Could you copy the lines from the one containing "Task: Click the ruler measurement icon" through the one containing "[x=441, y=440]", both included, word for word and without the pictures?

| AVAILABLE RECORDS |
-----

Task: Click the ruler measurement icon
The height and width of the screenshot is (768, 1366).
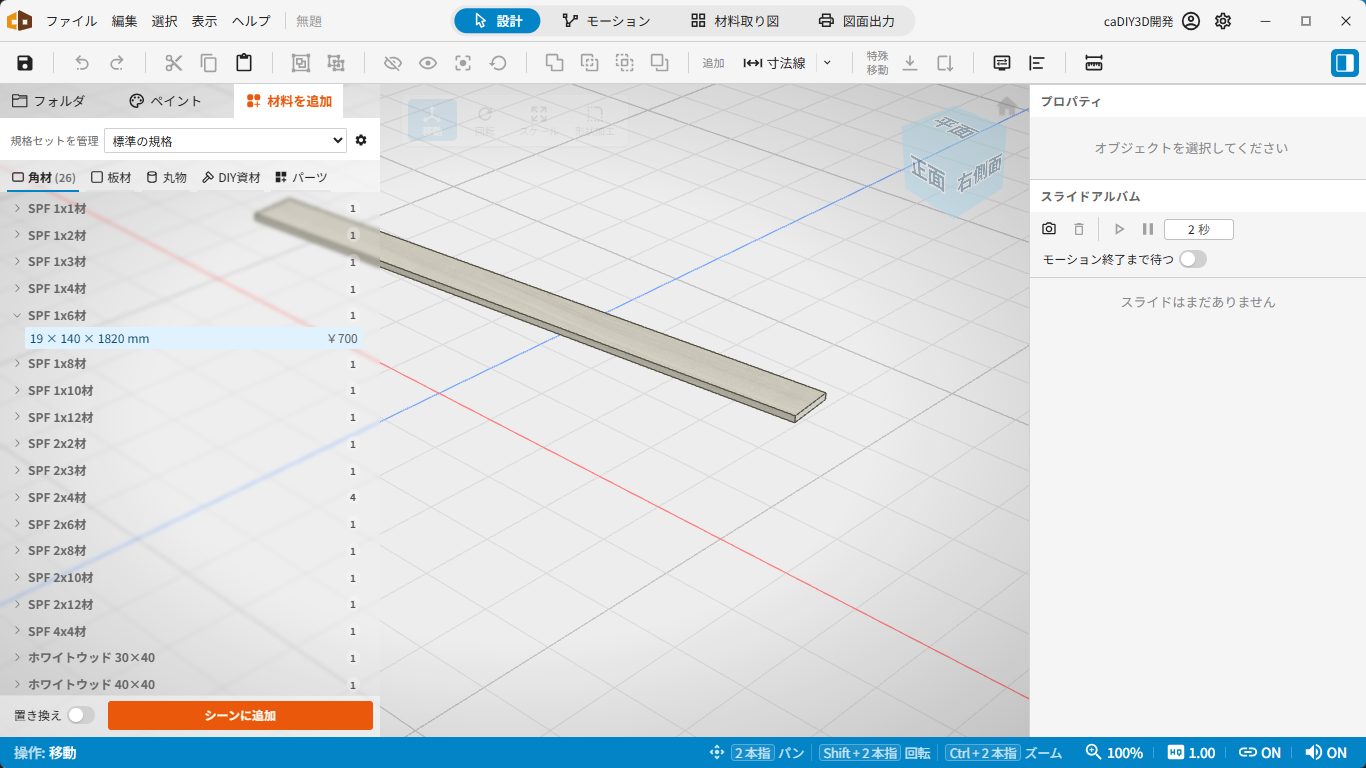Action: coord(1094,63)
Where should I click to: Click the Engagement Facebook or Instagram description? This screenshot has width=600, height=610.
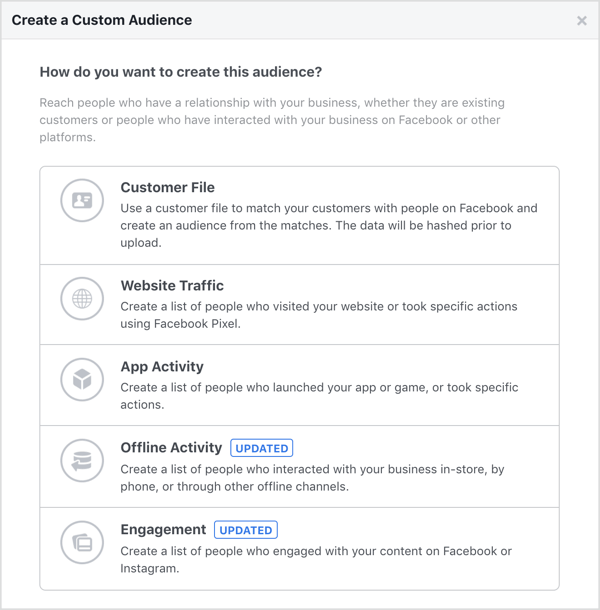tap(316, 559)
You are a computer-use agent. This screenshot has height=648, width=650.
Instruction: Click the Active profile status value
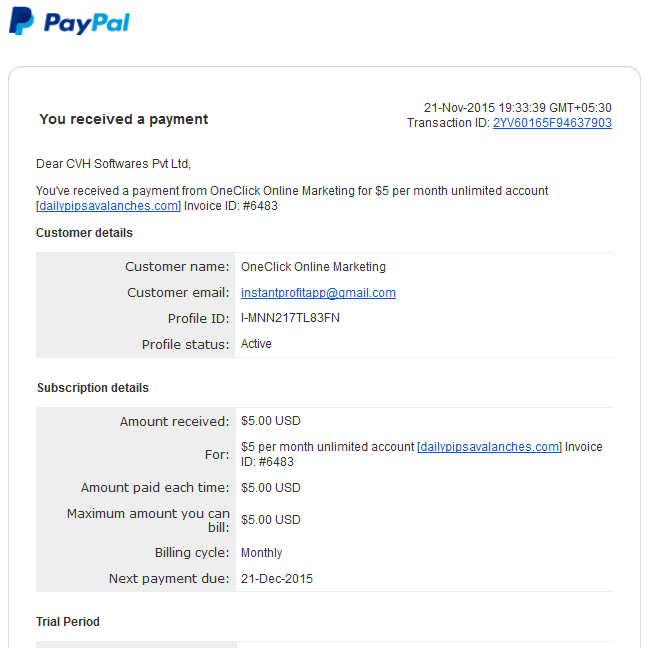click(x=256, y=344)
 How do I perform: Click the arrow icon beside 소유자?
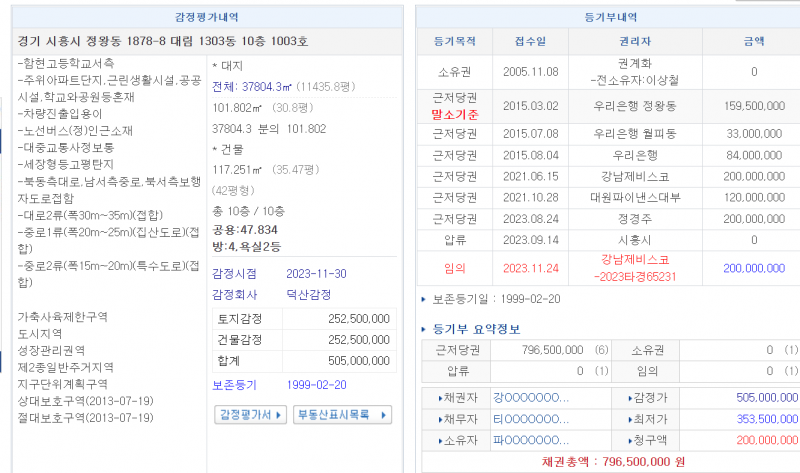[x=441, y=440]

-----

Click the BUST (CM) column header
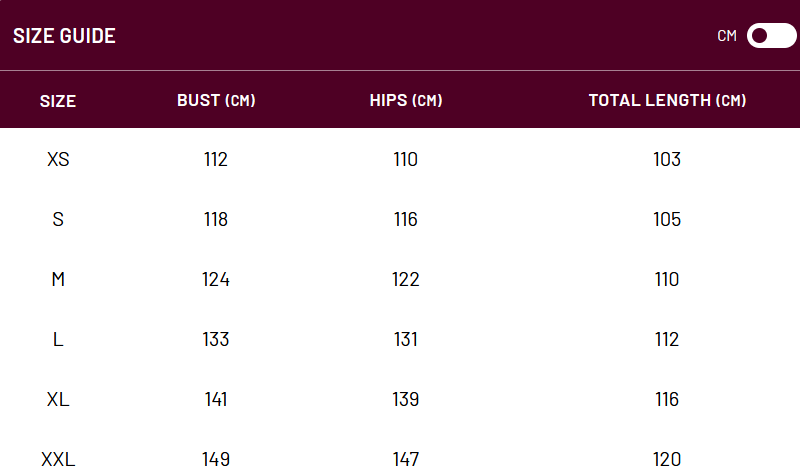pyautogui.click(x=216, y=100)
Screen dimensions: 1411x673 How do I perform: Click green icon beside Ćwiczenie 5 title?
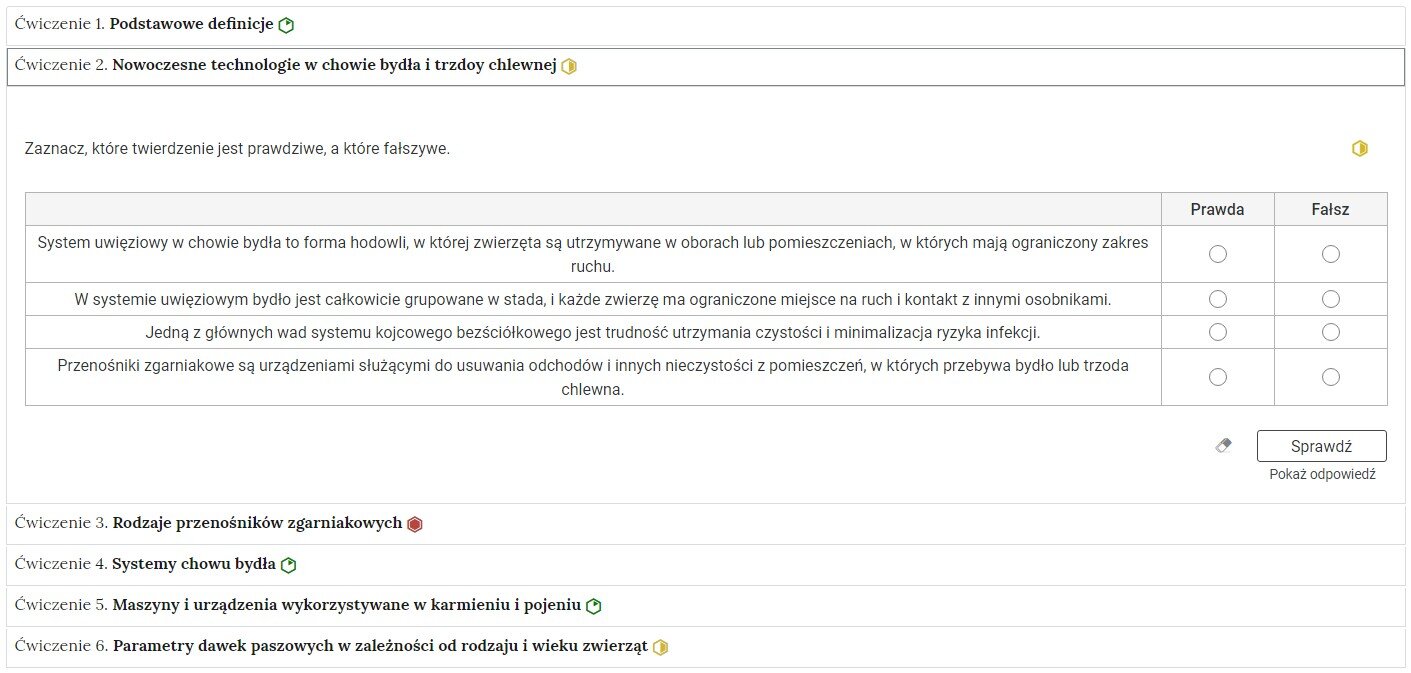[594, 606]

-----

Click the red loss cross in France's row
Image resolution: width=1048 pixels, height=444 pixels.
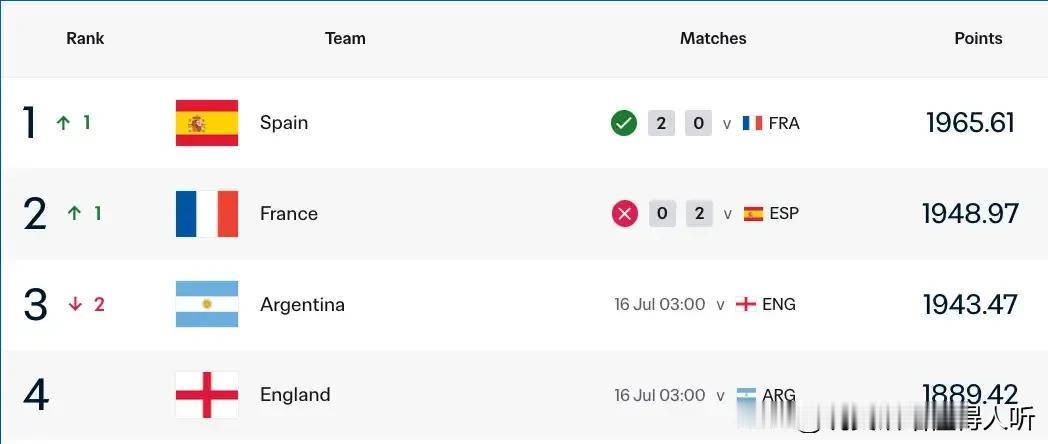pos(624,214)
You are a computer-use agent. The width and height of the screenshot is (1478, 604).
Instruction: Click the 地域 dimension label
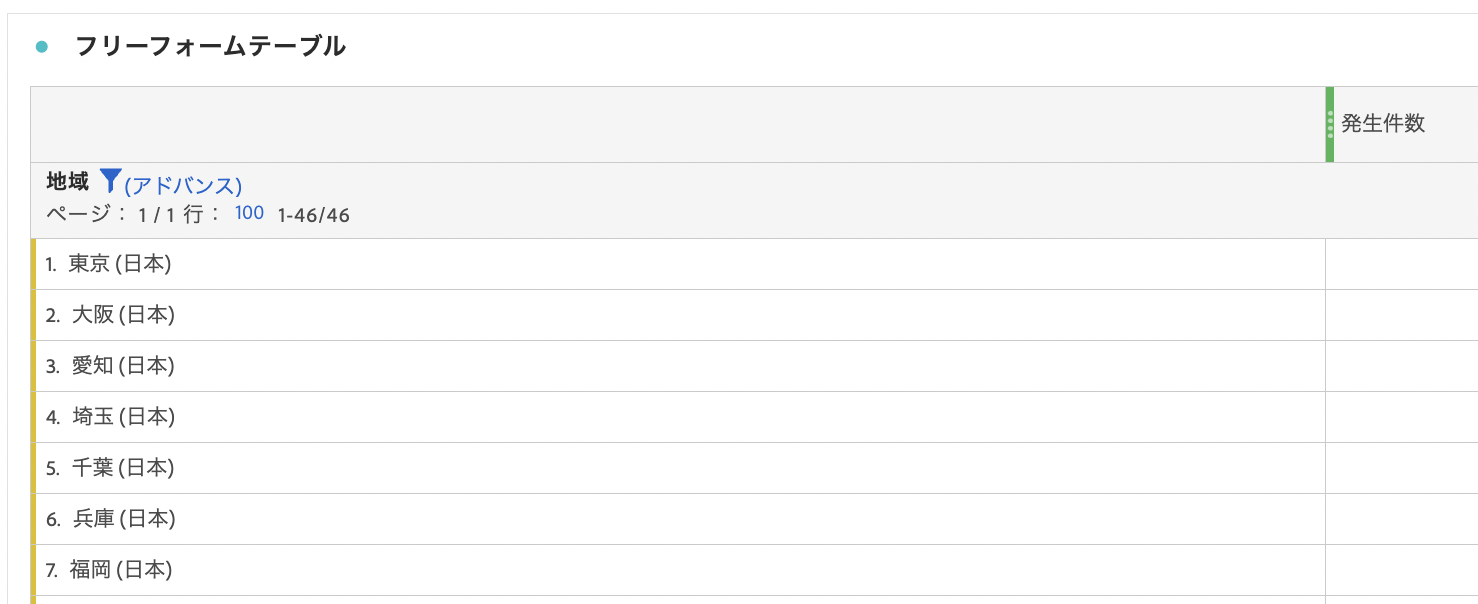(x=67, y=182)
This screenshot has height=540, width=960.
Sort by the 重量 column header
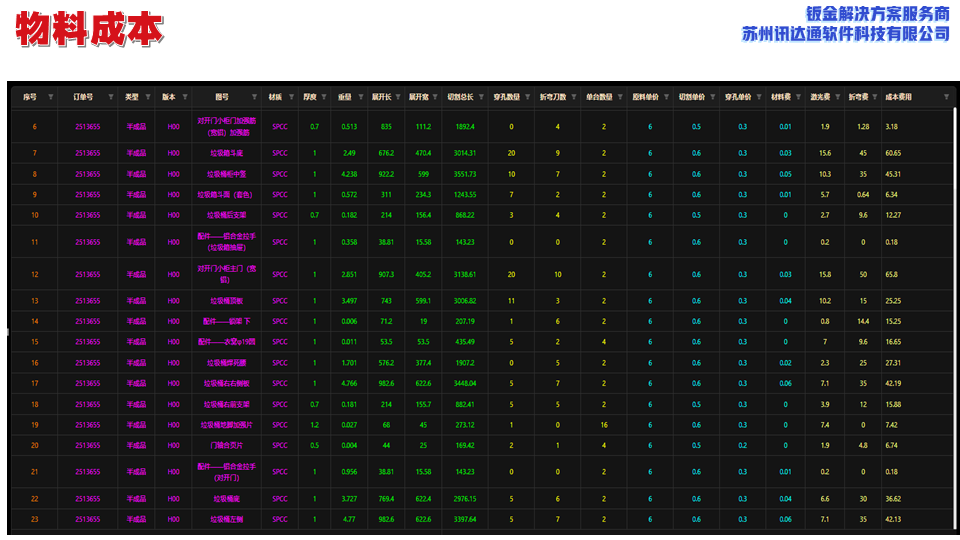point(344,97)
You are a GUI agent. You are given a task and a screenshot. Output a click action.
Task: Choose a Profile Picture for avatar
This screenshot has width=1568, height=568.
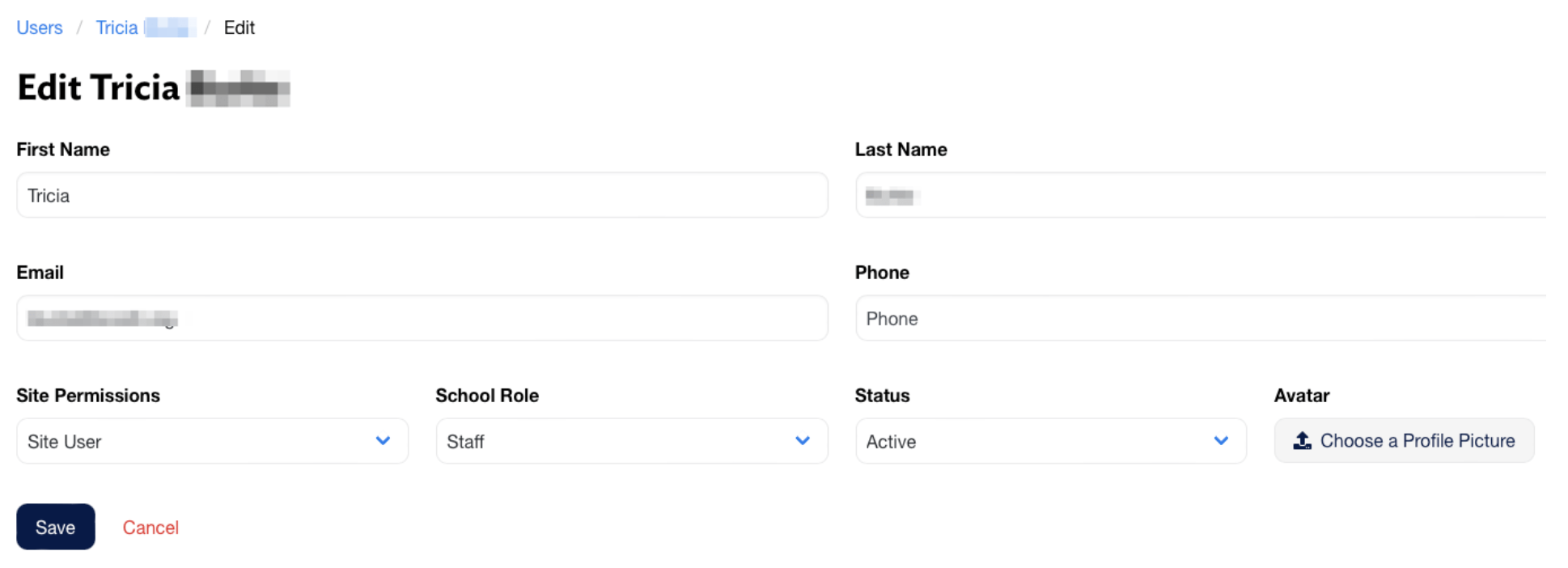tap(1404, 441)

-----

| WRITTEN ANSWER |
Task: Click the ruler measurement icon
The height and width of the screenshot is (768, 1366).
Action: coord(1094,63)
Where should I click to: Click the Engagement Facebook or Instagram description? This screenshot has width=600, height=610.
tap(316, 559)
You are a computer-use agent. This screenshot has height=648, width=650.
Instruction: Click the Active profile status value
click(x=256, y=344)
 How do I perform: Click the arrow icon beside 소유자?
[x=441, y=440]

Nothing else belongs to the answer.